→ TASK ITEM: Find every line in the records below that contains "computer", and copy it.

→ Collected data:
· · · · ·

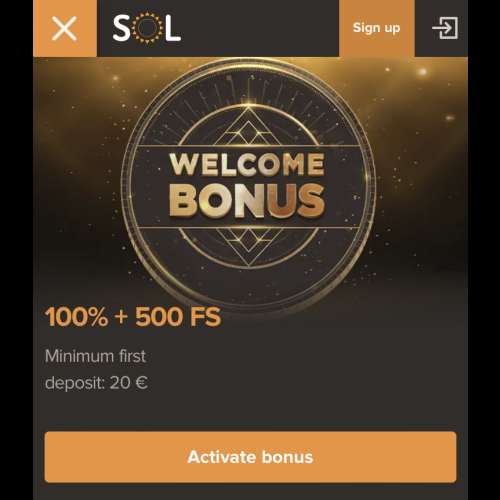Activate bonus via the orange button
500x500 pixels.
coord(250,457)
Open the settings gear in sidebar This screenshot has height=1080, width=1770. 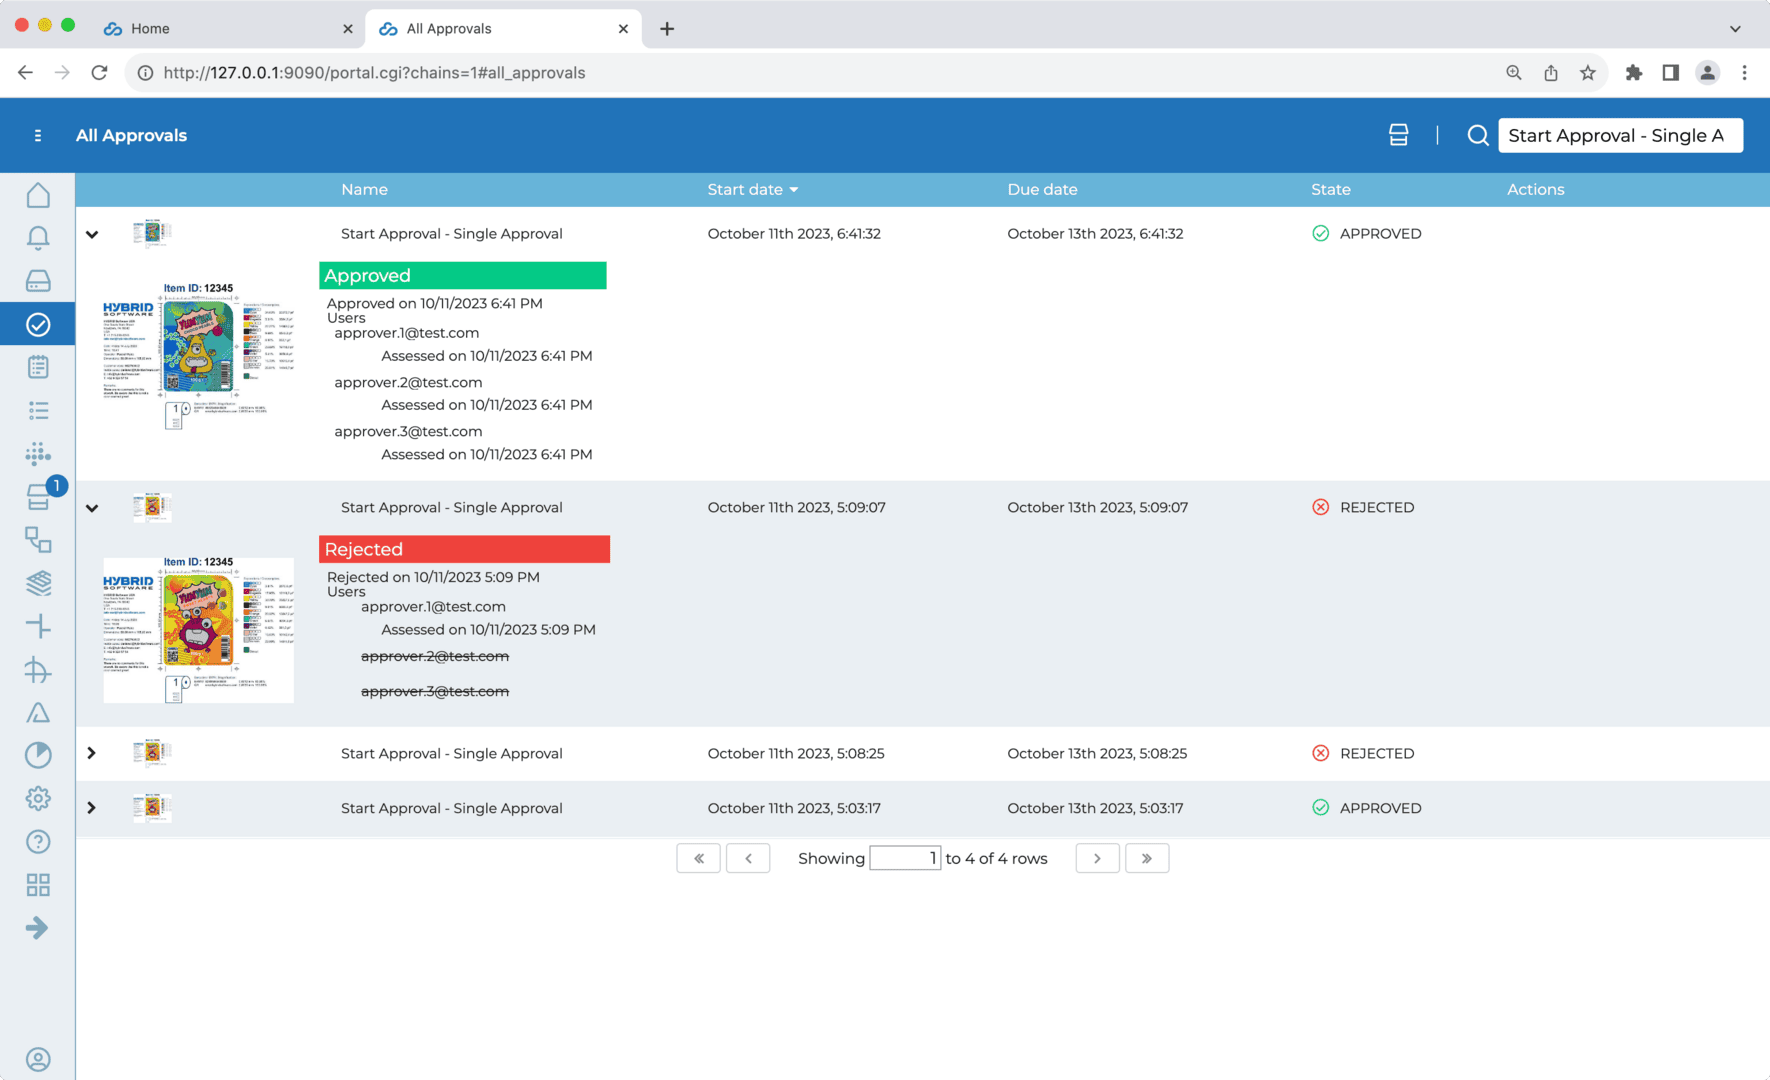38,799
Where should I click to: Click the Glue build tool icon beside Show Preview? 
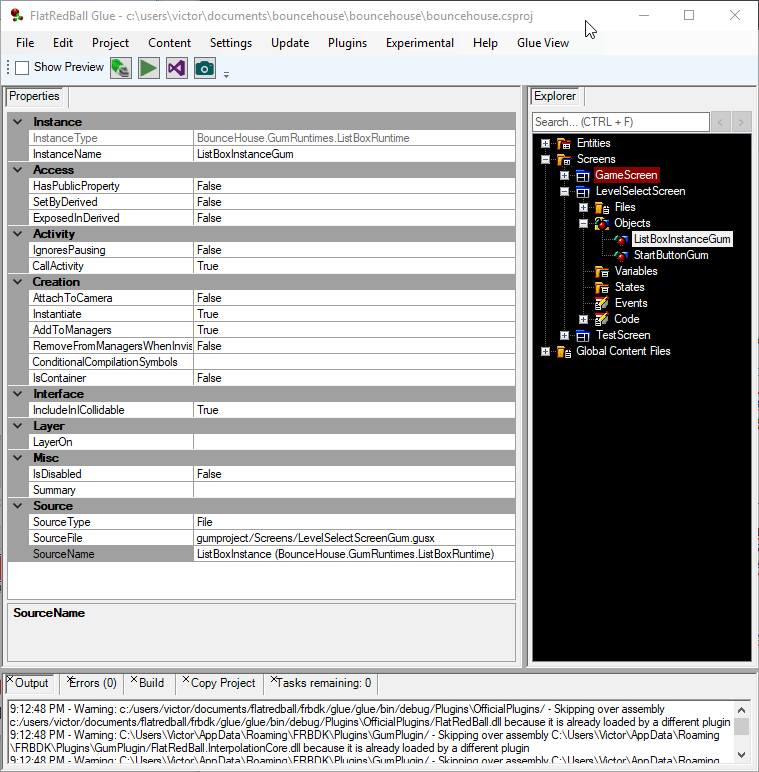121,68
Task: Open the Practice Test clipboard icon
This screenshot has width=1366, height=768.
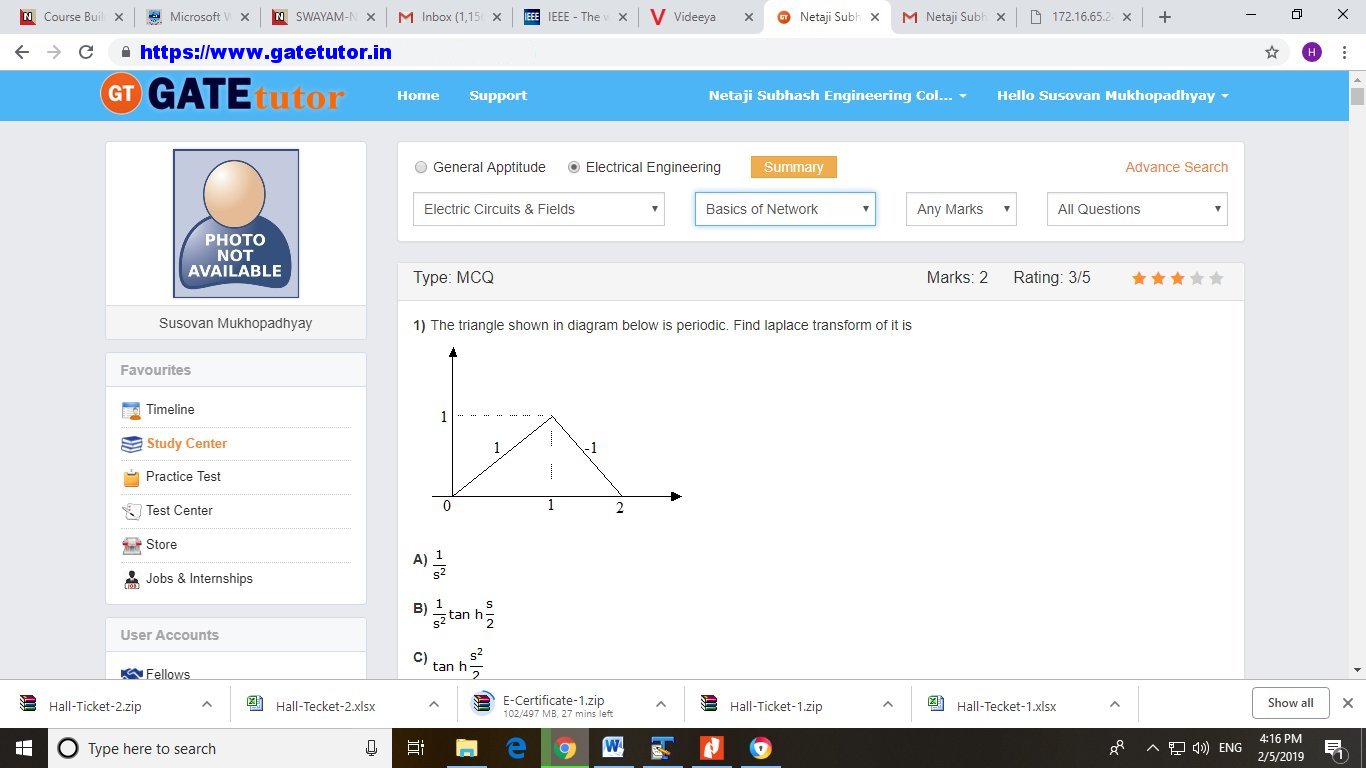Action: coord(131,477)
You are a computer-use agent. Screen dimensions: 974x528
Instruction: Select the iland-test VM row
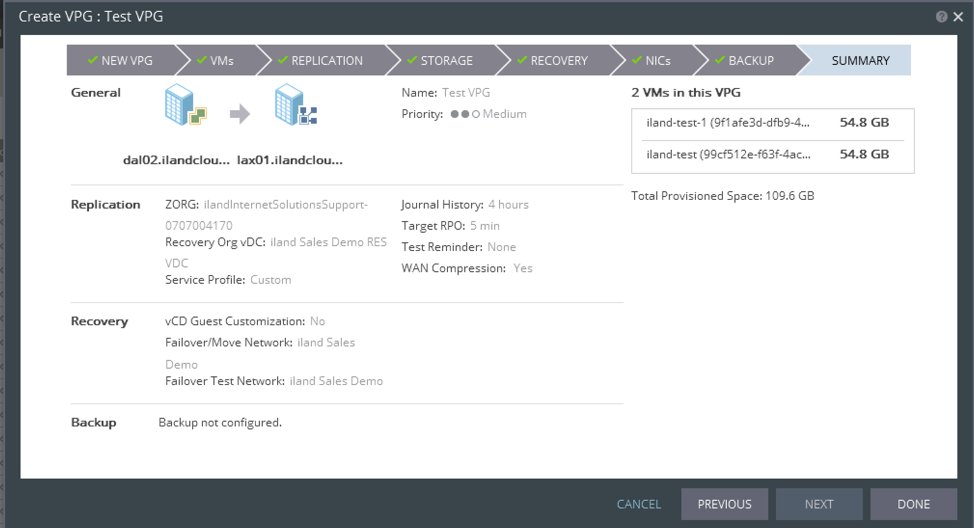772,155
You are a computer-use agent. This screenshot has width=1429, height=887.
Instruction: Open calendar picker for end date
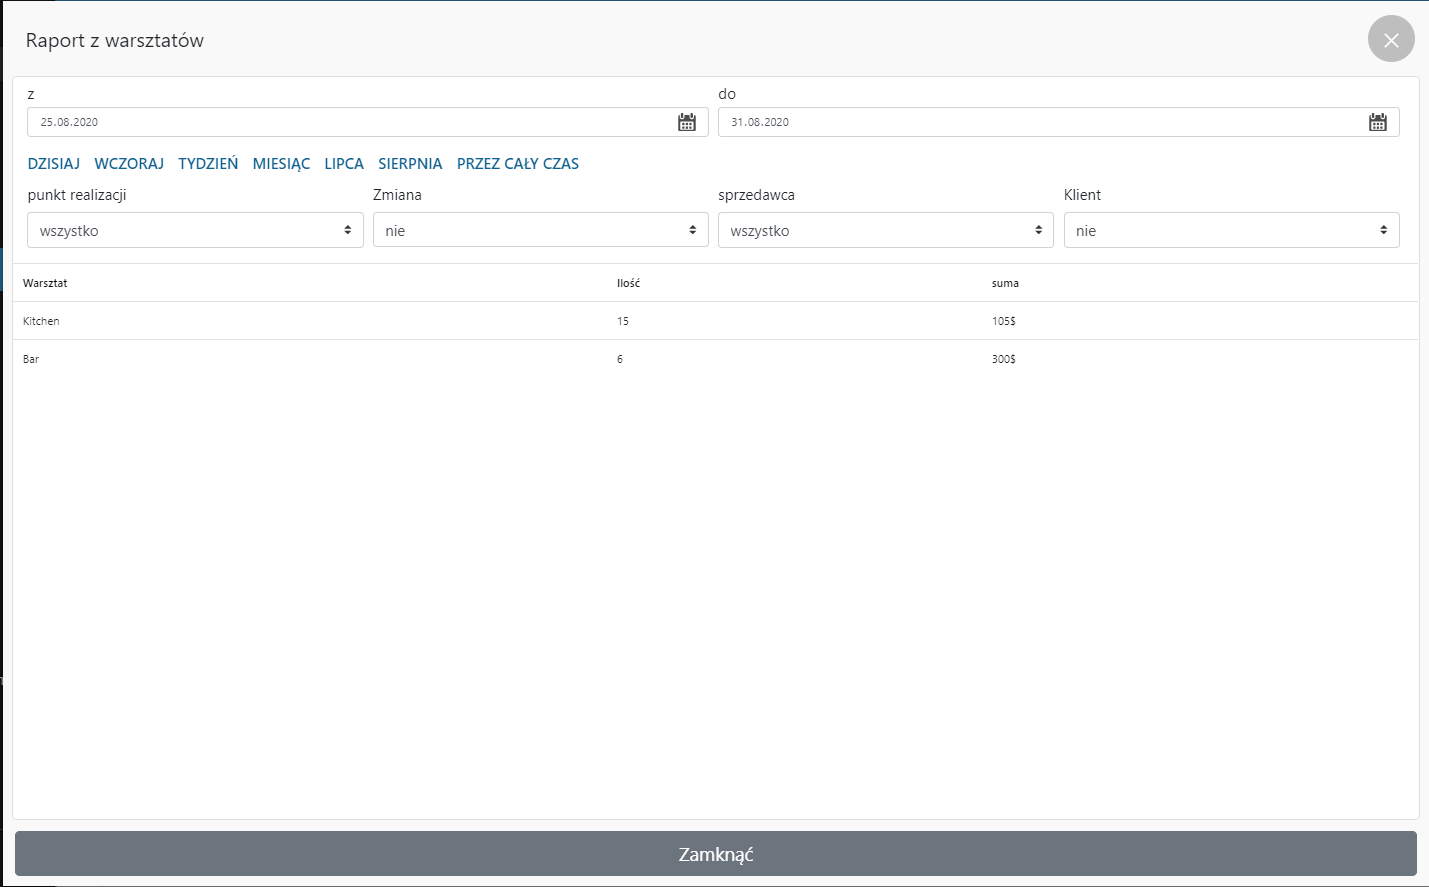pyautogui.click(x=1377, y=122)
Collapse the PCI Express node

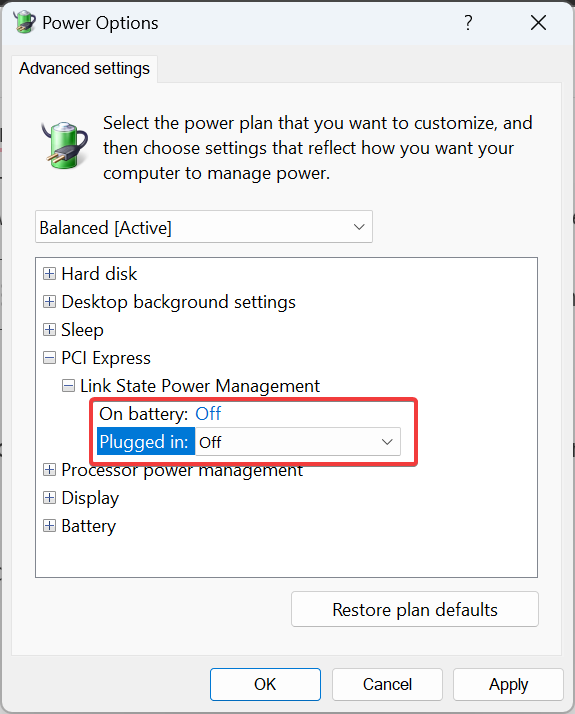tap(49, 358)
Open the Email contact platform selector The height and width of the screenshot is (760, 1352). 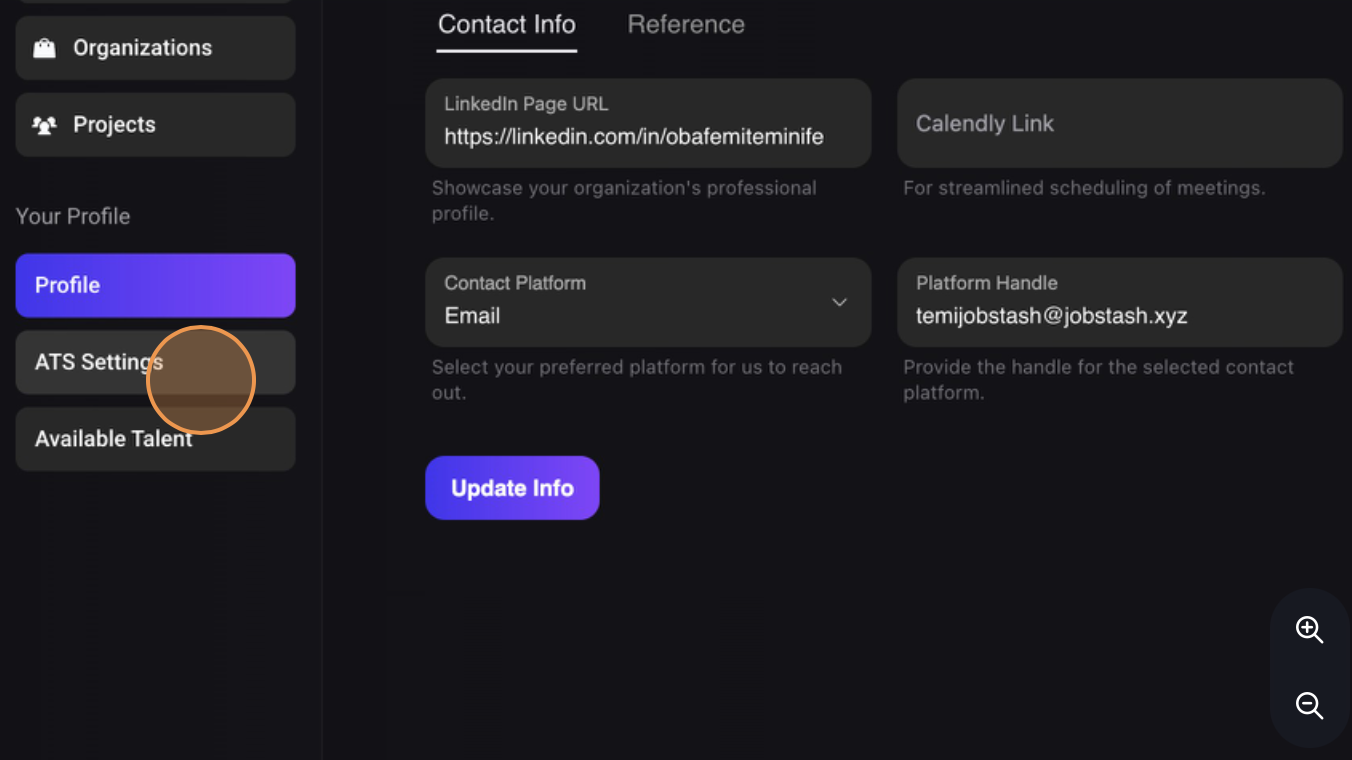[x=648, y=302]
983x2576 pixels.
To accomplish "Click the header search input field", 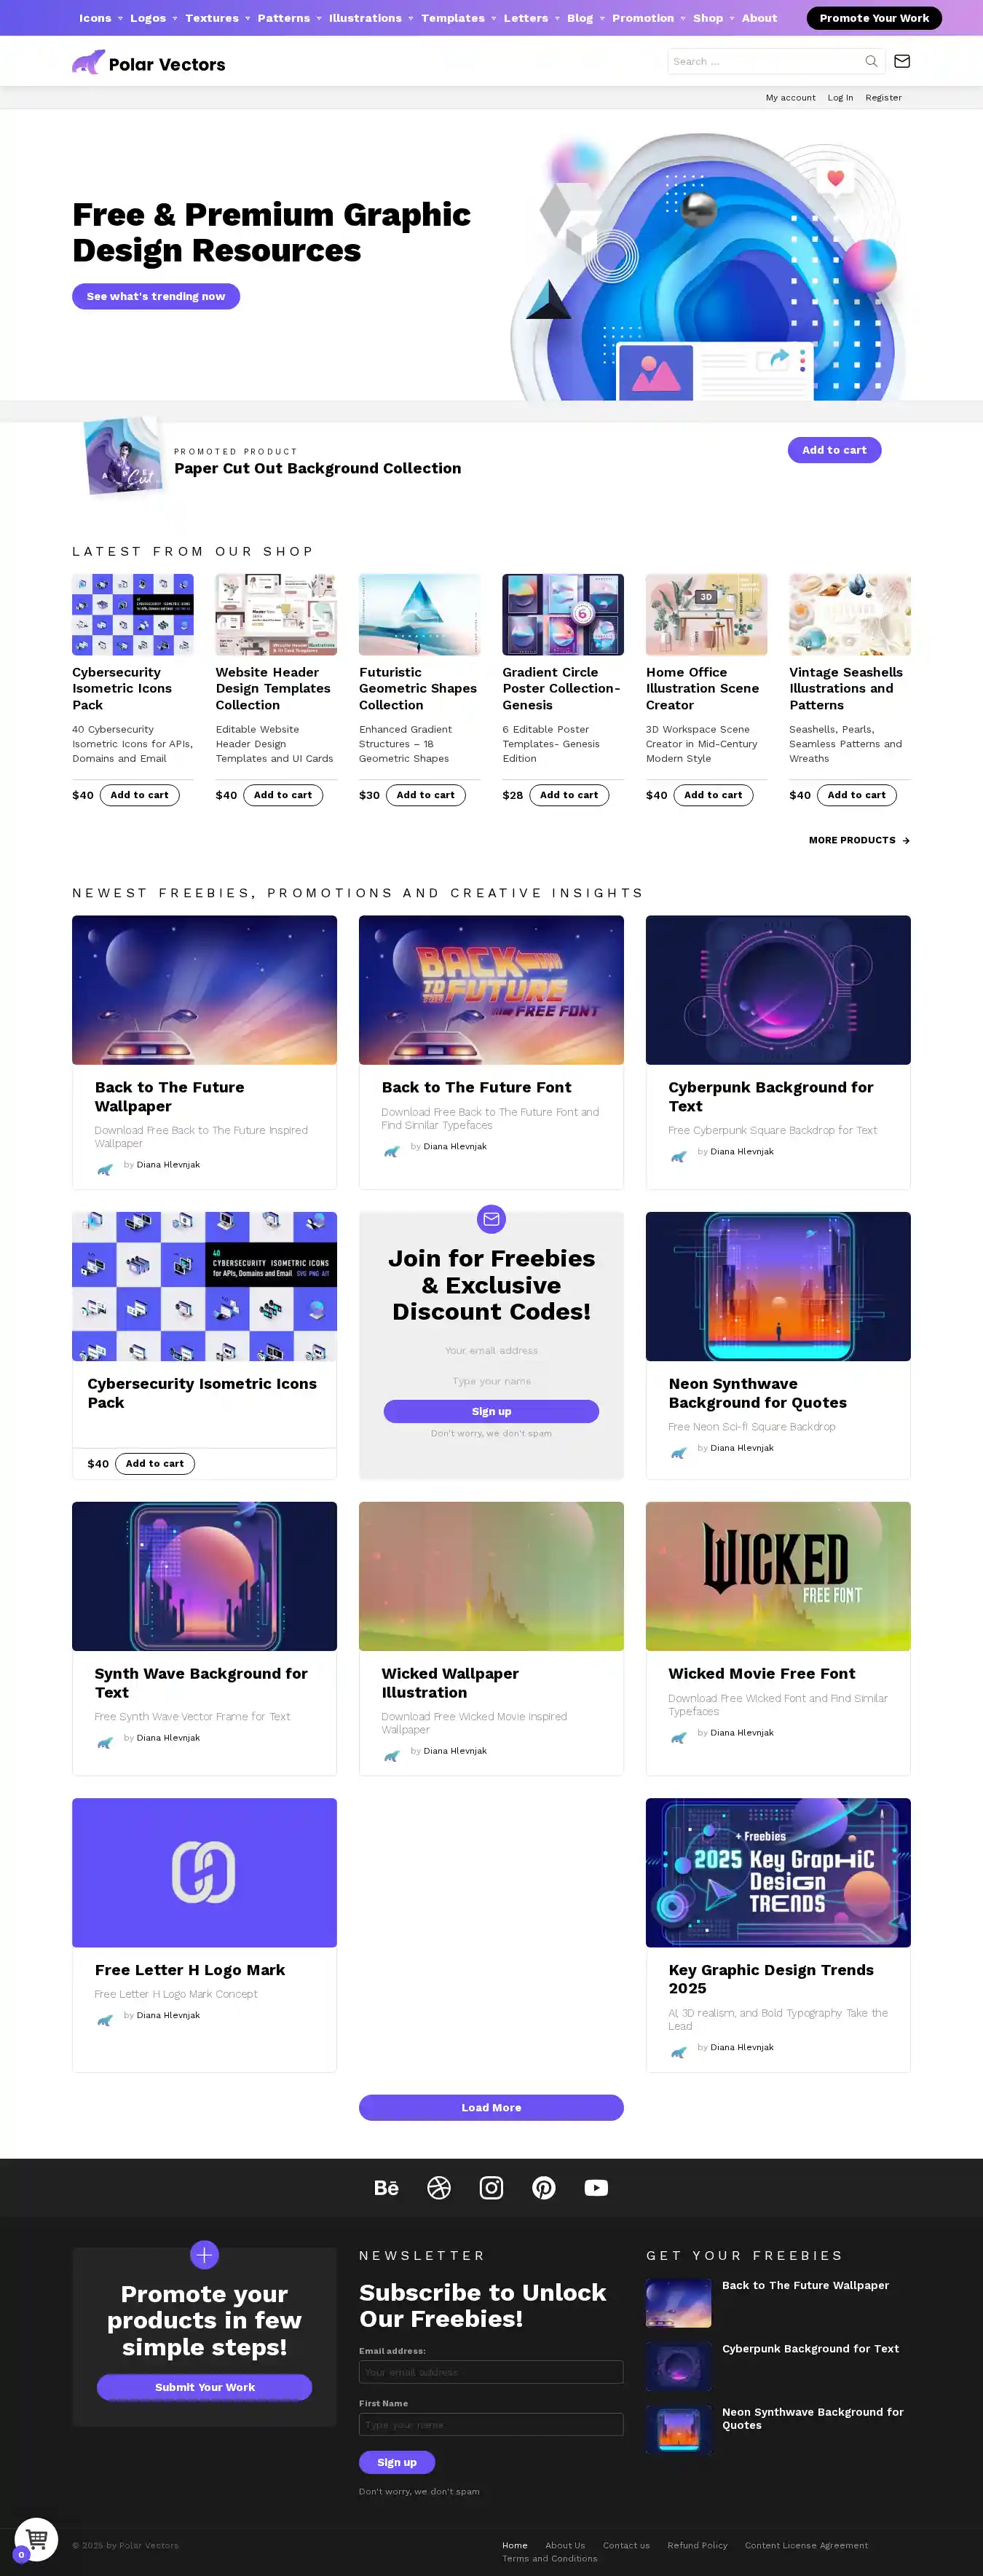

· · · · ·

→ OUTPUT OF THE EXERCISE:
You are a computer-use agent. Screen dimensions: 974x528
You are a computer-use agent. This screenshot has width=1429, height=887.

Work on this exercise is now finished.